Epoxidized natural rubber (ENR) is a high-performance, bio-based material derived from the epoxidation of natural rubber (NR). In the tire industry, using ENR and NR as matrix materials is an important method to fabricate high-performance bio-based tires. However, due to the significant polarity difference between ENR and NR, the dispersion of silica within the rubber matrix leads to a distinct phase separation structure. In this study, the interface pre-modification method by silane coupling agents Bis[3-(triethoxysilyl)propyl] disulfide (TESPD) and 3-(Methacryloyloxy)propyltrimethoxy-silane (KH580) has successfully solved this problem. The results showed that TESPD and KH580 successfully grafted onto the surface of silica through chemical bonding, significantly reducing the specific surface area and silanol group content of the silica. Subsequently, a series of ENR/NR/silica and solution polymerized styrene-butadiene rubber (SSBR)/NR/silica nanocomposites were synthesized. Compared to petroleum-based SSBR, the ENR/NR/silica nanocomposites exhibited superior filler dispersion and dynamic and static mechanical properties due to the chemical bonding between the epoxy groups and silanol groups. Owing to the enhanced modification effect of the pre-modification process on the silica, the ENR/NR/KH580-modified-silica nanocomposites exhibit superior overall performance, showing an increase of 29.3 % and 53.2 % in tensile strength and anti-wet performance, respectively, compared to SSBR/NR nanocomposites.

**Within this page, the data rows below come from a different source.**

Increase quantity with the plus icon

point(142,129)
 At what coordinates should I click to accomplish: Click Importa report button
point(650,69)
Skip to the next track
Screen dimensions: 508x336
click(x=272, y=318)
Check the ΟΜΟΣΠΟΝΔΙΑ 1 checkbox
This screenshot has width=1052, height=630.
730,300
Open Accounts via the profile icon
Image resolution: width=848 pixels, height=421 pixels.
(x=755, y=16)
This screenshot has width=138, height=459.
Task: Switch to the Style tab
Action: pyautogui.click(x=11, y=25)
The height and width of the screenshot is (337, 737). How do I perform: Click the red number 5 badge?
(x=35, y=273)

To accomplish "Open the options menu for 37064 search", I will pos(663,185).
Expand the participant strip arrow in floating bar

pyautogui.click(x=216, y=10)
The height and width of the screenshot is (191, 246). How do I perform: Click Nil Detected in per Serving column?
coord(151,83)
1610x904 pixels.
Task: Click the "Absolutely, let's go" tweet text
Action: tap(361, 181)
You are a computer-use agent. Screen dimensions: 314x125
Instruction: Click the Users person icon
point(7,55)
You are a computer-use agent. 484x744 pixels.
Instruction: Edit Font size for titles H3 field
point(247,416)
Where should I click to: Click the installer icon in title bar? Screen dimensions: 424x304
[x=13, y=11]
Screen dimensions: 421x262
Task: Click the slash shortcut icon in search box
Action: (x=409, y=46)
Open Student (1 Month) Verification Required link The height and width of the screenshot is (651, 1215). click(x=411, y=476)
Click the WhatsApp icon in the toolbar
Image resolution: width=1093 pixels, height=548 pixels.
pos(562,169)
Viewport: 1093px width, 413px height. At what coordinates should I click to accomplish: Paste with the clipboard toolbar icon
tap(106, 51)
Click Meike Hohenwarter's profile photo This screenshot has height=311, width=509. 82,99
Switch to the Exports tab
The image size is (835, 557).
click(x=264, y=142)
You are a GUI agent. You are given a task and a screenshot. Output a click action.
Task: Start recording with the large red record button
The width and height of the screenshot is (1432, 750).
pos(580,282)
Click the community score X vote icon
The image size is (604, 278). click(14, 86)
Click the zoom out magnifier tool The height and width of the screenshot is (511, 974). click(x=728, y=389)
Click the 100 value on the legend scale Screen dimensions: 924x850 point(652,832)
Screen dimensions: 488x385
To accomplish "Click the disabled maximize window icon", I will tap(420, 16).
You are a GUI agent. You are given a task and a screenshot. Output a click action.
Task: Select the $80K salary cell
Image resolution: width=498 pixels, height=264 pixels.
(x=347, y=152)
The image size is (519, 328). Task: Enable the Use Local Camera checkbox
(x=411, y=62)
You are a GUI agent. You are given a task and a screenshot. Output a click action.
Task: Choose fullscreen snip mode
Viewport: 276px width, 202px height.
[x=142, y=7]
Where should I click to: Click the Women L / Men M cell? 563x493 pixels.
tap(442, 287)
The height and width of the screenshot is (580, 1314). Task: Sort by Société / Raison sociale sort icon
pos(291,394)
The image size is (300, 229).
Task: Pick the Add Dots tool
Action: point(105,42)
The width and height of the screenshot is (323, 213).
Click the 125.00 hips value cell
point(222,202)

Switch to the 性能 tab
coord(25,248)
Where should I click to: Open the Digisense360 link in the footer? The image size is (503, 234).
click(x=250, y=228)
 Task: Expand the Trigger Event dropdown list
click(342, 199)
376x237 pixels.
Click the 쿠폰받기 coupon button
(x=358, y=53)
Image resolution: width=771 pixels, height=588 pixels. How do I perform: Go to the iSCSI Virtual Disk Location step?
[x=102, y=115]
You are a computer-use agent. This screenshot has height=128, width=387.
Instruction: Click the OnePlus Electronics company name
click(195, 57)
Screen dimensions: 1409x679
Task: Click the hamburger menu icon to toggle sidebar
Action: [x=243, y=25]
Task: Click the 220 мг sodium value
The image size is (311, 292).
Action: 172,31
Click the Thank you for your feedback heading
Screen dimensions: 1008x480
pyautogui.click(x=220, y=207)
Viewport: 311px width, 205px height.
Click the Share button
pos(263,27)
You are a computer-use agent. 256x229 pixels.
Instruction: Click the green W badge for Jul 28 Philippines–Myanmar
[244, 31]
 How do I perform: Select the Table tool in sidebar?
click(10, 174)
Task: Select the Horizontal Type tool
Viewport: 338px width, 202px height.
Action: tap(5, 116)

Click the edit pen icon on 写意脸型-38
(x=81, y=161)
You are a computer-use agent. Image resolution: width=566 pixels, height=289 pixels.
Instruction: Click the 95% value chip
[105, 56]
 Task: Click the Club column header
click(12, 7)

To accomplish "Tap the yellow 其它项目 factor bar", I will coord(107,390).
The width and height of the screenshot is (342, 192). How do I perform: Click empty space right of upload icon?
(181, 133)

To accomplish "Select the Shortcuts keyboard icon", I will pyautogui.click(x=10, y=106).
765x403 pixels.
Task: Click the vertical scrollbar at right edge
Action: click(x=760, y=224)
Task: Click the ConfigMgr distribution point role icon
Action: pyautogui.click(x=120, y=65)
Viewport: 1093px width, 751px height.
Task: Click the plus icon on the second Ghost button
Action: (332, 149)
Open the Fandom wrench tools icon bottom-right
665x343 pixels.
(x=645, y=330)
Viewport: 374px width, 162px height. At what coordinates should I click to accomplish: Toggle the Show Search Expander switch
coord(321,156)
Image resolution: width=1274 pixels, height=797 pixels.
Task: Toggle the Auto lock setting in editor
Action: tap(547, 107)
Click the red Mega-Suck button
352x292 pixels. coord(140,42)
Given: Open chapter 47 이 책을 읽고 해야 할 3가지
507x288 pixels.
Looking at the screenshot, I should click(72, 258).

In addition, the dispersion mechanism of silica with different modification method in the ENR and NR phases was elucidated through the innovative use of AFM-nano-IR. Compared to TESPD-modified-silica, KH580-modified-silica can form a coupling bridge structure between the ENR and NR phases through the thiol groups, epoxy groups and silanol groups, which significantly modified the phase separation structure and consequently endowed the material with the best comprehensive performance.